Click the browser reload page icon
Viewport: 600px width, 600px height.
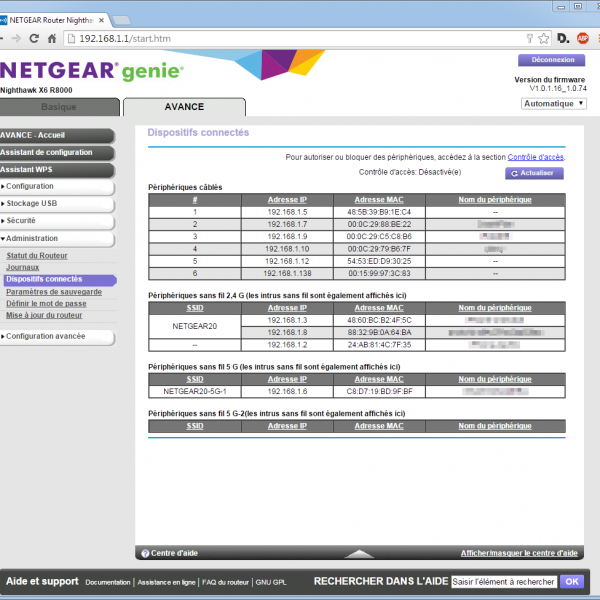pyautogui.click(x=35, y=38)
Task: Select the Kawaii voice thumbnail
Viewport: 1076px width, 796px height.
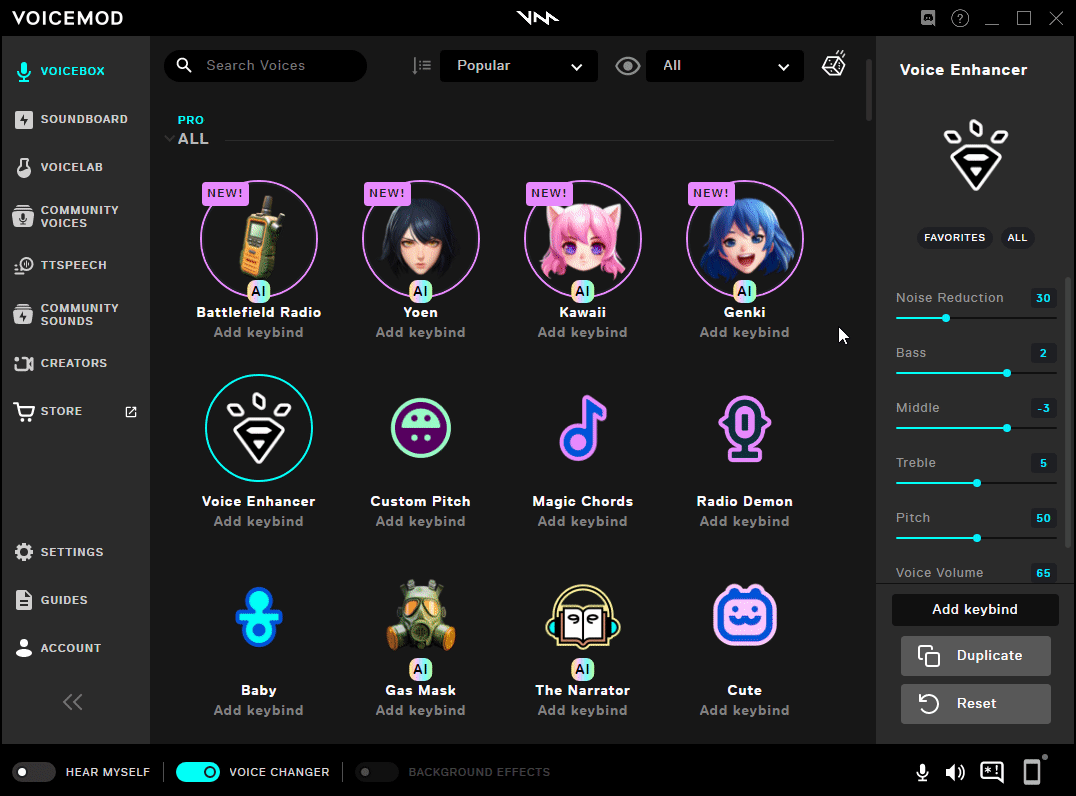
--
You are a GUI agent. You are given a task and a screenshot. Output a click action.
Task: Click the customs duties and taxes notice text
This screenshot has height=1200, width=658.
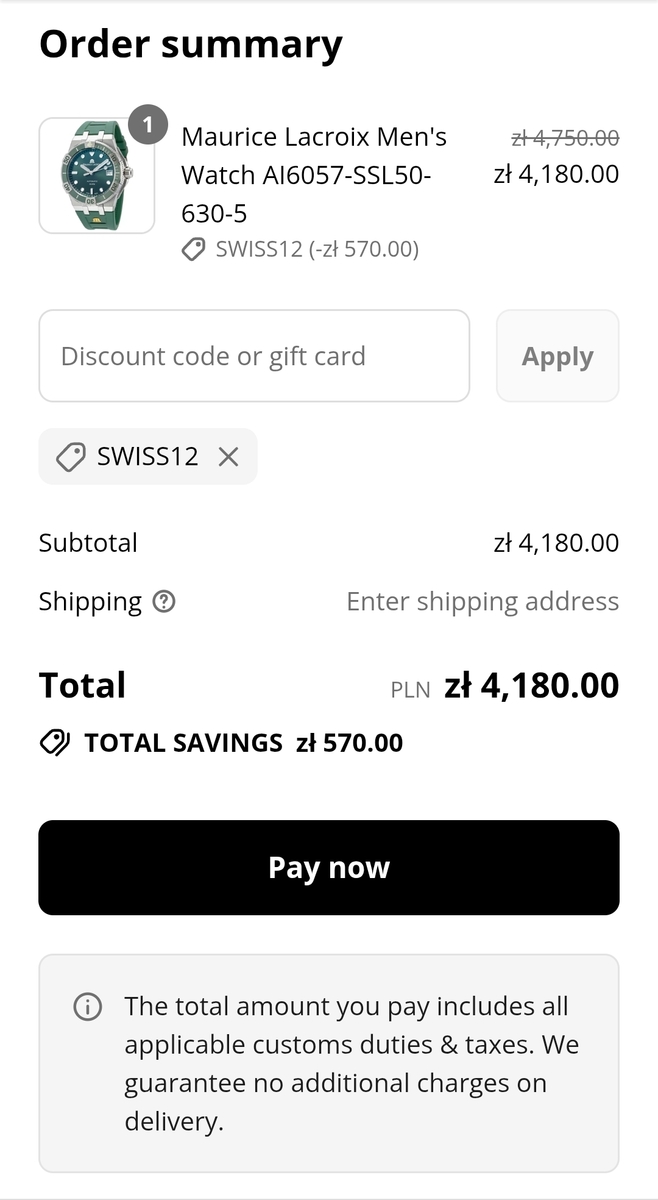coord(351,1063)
==
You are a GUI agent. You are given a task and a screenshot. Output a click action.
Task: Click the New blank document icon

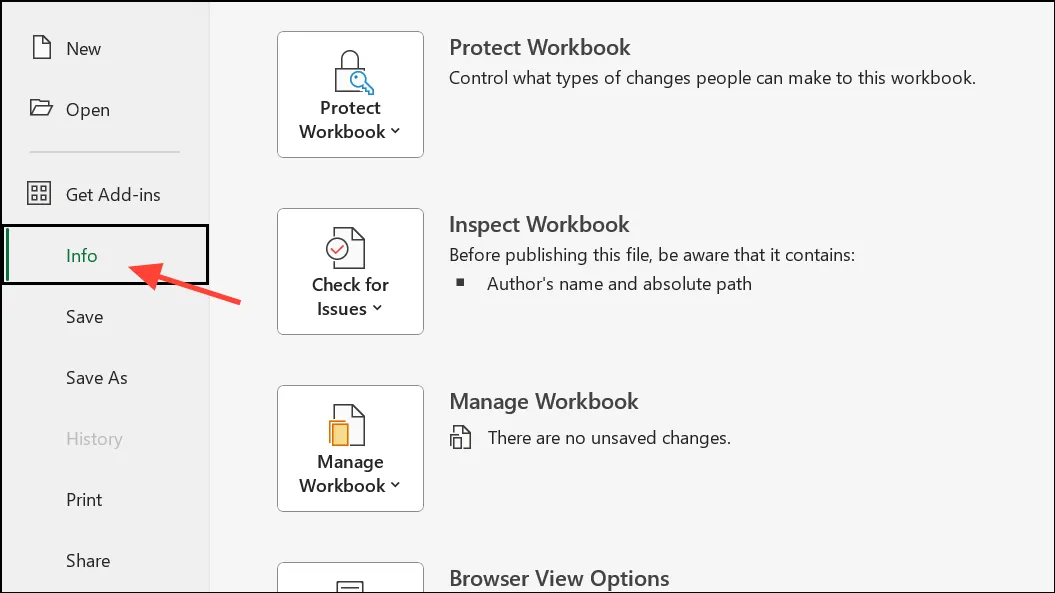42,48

*Task description*. For the material above, give again only the lines starting at the line that contains "Click the browser reload page icon" and ending at the line that contains "Viewport: 1076px width, 796px height.". Pictures do not belong in the copy.

*Reply to the exercise*.
Click the browser reload page icon
Viewport: 600px width, 600px height.
pyautogui.click(x=35, y=38)
Task: Select the Kawaii voice thumbnail
Viewport: 1076px width, 796px height.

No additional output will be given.